Deep Learning Weekly Issue #111

Samsung's avatar generator, Google's clever depth model, a primer on word embedding, and more

Hey folks,

This week in deep learning we bring you a few-shot avatar generator from Samsung, a look into Facebook’s content moderation fight, a new edge AI platform from Nvidia, and a look into Intel’s AI roadmap.

We also recommend a clever 3D depth estimation model from Google, a nice primer on word embeddings, illustrated cheat sheets for Stanford's AI course, a TensorBoard alternative, and more.

As always happy reading and hacking. If you have something you think should be in next week's issue, find us on Twitter: @dl_weekly.

Until next week!


Samsung’s new AI can create talking avatars with a single photo [TNW]

New research out of Samsung’s AI lab synthesizes videos of faces using a few-shot learning technique that combines facial embedding, keypoint recognition, and image synthesis.

Facebook’s A.I. Whiz Now Faces the Task of Cleaning It Up. Sometimes That Brings Him to Tears. [New York Times]

Facebook’s CTO talks about the challenges of moderating content with AI.

Nvidia EGX takes AI computing to the edge of the network [VentureBeat]

Nvidia launched a new platform to help engineers deploy models on devices outside of data centers.

Intel’s present and future AI chip business [VentureBeat]

Intel unveils a roadmap for AI chip development and the corresponding software stack.


Artificial Intelligence cheat sheets for CS 221

Illustrated Artificial Intelligence cheat sheets covering the content of Stanford's CS 221 Artificial Intelligence class.

Optimizing Steering Car Paths with PyTorch

A neat use of PyTorch’s automatic differentiation capabilities to solve optimization problems.

Moving Camera, Moving People: A Deep Learning Approach to Depth Prediction

Very clever project by Google that uses videos of people doing the mannequin challenge to train a 3D depth model for people.

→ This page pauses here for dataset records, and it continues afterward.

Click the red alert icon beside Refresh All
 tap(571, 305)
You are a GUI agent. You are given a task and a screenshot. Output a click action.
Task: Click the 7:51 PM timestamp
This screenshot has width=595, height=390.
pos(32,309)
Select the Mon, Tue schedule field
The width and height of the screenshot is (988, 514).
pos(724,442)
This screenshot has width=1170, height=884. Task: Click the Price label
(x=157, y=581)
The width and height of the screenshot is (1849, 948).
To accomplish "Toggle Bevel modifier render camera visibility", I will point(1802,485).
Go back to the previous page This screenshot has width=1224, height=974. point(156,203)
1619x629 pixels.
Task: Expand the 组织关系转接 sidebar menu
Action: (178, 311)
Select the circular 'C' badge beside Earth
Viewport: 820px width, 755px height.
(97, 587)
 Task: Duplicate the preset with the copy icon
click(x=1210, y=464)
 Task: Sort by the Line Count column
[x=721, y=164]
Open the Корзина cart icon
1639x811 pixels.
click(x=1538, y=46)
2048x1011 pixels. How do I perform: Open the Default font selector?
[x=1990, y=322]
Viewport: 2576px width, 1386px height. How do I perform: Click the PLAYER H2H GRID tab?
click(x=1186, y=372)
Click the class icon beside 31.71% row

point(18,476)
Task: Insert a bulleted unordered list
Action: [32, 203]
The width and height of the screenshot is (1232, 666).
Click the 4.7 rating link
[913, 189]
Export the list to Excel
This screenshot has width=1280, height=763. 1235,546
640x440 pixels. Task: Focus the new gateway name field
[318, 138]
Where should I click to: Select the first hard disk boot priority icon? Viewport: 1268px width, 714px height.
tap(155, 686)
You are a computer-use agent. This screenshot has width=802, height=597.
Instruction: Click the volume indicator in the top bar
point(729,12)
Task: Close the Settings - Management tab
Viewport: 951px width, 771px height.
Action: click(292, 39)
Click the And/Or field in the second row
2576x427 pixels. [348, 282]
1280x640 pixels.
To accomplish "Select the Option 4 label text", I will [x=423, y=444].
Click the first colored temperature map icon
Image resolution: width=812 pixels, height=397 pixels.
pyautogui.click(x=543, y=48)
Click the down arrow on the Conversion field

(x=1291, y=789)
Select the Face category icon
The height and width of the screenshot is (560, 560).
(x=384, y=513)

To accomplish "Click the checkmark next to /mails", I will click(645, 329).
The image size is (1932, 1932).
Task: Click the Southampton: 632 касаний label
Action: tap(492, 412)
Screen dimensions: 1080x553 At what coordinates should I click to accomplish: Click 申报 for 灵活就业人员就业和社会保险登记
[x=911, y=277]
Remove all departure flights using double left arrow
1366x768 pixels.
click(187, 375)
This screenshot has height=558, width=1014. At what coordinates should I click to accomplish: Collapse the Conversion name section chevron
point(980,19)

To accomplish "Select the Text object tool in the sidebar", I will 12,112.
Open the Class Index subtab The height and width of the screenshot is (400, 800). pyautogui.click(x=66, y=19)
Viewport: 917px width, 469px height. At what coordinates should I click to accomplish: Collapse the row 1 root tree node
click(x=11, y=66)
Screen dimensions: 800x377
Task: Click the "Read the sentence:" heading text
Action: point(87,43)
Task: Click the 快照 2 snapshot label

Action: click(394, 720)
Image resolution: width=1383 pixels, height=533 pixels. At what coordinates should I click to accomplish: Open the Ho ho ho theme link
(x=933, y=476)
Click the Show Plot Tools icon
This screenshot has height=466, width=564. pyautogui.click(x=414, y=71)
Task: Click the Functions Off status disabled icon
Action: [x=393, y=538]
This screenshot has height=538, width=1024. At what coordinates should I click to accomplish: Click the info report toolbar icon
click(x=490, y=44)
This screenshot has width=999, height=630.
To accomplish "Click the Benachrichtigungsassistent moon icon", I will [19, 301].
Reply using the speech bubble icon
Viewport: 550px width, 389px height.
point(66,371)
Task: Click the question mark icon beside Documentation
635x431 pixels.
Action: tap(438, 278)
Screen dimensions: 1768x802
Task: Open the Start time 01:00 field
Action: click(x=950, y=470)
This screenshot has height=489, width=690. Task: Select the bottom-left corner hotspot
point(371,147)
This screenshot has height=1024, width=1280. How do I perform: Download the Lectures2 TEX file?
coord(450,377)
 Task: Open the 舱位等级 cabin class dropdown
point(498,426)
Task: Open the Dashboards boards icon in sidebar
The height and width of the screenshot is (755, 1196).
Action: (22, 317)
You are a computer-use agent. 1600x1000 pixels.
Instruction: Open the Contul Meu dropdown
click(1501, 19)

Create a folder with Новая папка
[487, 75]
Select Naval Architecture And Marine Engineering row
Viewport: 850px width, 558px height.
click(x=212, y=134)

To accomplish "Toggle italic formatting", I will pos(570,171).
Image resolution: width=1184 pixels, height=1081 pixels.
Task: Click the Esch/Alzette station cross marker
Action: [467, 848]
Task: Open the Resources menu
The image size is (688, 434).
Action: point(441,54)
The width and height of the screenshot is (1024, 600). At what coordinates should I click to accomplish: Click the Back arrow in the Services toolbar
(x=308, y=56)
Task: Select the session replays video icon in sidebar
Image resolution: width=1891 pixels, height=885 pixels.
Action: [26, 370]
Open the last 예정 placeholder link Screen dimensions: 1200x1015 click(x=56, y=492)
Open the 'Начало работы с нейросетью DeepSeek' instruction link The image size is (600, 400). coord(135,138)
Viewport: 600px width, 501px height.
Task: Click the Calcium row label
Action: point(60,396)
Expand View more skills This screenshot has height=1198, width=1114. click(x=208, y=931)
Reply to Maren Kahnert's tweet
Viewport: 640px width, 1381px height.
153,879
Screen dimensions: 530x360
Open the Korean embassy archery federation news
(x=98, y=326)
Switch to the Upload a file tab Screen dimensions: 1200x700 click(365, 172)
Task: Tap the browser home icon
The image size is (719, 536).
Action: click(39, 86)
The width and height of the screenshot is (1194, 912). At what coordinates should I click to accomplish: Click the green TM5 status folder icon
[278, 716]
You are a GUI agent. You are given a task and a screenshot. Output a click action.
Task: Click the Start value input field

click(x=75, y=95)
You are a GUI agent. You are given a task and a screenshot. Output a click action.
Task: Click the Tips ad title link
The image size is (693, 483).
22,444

Intuition & Use-Cases of Embeddings in NLP & beyond

A nice presentation on word embeddings.

Deep Geometric Learning of Big Data and Applications

Interesting set of presentations from a recent workshop on deep geometric learning.

Libraries & Code

[Github] microsoft/tensorwatch

Debugging, monitoring, and visualization for Deep Learning and Reinforcement Learning from Microsoft Research. A TensorBoard alternative.

[Github] hellochick/MarioO_O-flow-curioisty

Playing SuperMario via flow-based curiosity exploration & RL agent.

Papers & Publications

FastSpeech: Fast, Robust and Controllable Text to Speech

Abstract: ….In this work, we propose a novel feed-forward network based on Transformer to generate mel-spectrogram in parallel for TTS. Specifically, we extract attention alignments from an encoder-decoder based teacher model for phoneme duration prediction, which is used by a length regulator to expand the source phoneme sequence to match the length of target mel-sprectrogram sequence for parallel mel-sprectrogram generation. Experiments on the LJSpeech dataset show that our parallel model matches autoregressive models in terms of speech quality, nearly eliminates the skipped words and repeated words, and can adjust voice speed smoothly. Most importantly, compared with autoregressive models, our model speeds up the mel-sprectrogram generation by 270x….

ERNIE: Enhanced Language Representation with Informative Entities

Abstract: …. In this paper, we utilize both large-scale textual corpora and [Knowledge Graphs] to train an enhanced language representation model (ERNIE), which can take full advantage of lexical, syntactic, and knowledge information simultaneously. The experimental results have demonstrated that ERNIE achieves significant improvements on various knowledge-driven tasks, and meanwhile is comparable with the state-of-the-art model BERT on other common NLP tasks.